Code Without Conscience, Government Without Checks

How algorithmic bias and failed digital governance ruined the lives of thousands in The Netherlands

The Dutch childcare benefit scandal

A classic blue envelope characterising the Dutch Tax Authority (DTA) was delivered to the homes of parent in The Netherlands. Though wrapped in bureaucratic jargon, the message inside was clear: “You are a fraud.” This is the beginning of what would be one of Europe’s biggest government scandals in recent decades, the Dutch childcare benefits scandal, or “toeslagenaffaire.”

Between 2013 and 2021, thousands of parents would receive this crushing verdict. In a letter, they were informed that they needed to repay years’ worth of childcare benefit—ranging from tens to hundreds of thousands of euros— plunging families into financial ruin.

But the damage was not just financial. Under the stress of this sudden crushing debt, victims lost their jobs and homes, marriages crumbled, and government statistics later revealing that over 11.000 children were evicted from their homes.

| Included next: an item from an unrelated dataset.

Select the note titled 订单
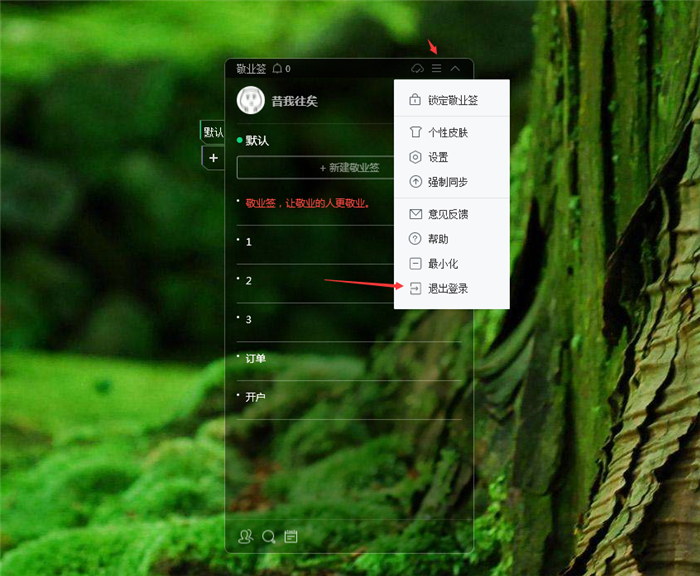This screenshot has width=700, height=576. (x=256, y=358)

What these parents couldn’t know was that many had been flagged by an algorithm programmed to hunt for fraud based on risk factors that included having a non-Dutch nationality. They had no way to understand why they’d been targeted, no meaningful way to appeal, and nobody believing in their innocence.

And now, 7 years since the start, victims continue to struggle to find answers about why they were targeted. The Tax Authority’s recovery unit (UHT) — A new government branch that was created in response to the scandal to aid victims—   has recently stopped providing victims with their complete personal files, making it nearly impossible for many to understand exactly why they were wrongfully flagged as fraudsters.

So, what caused these victims to be seen as frauds and what was the government’s role in the scandal? These questions will be explored in this blog post where we take a deeper dive into the scandal and the surrounding context.

Turning prejudice into policy

At the centre of the scandal lies an algorithmic decision-making programme that was responsible for flagging potential frauds. This programme—installed in 2013— was the result of the intensifying political pressure crack down on welfare fraud in the early 2000s after it became apparent that Bulgarian criminals were commiting fraud by receiving Dutch welfare. In an attempt to prevent something like that to happen again, the government put into place new strict measures—amoung which was the deployment of the automated fraud detection model.

Blindfolded by design

The model that was created is a so-called risk classification model. These types of models are trained to sort information into designated classes. For this case, this could be ‘fraud’ and ‘not fraud’ for example. The model also included self-learning elements, meaning that it learns to draw conclusions not based on human guidance, but by laying connections throughout the information themselves (Belcic, 2024). The key advantage of such a system is that they continue to learn from experience over time and making it much harder to trick the system. However, self-learning models often become ‘black box’ models. And this is exactly what happened in The Netherlands as well.

The combination of self-learning and bias training data essentially created a discriminatory feedback loop within the algorithm. The tax authorities had used information on nationalities, race, criminal record, and other discriminatory data points as part of their training set. As a result, people with matching information received higher risk scores and were designated as frauds.  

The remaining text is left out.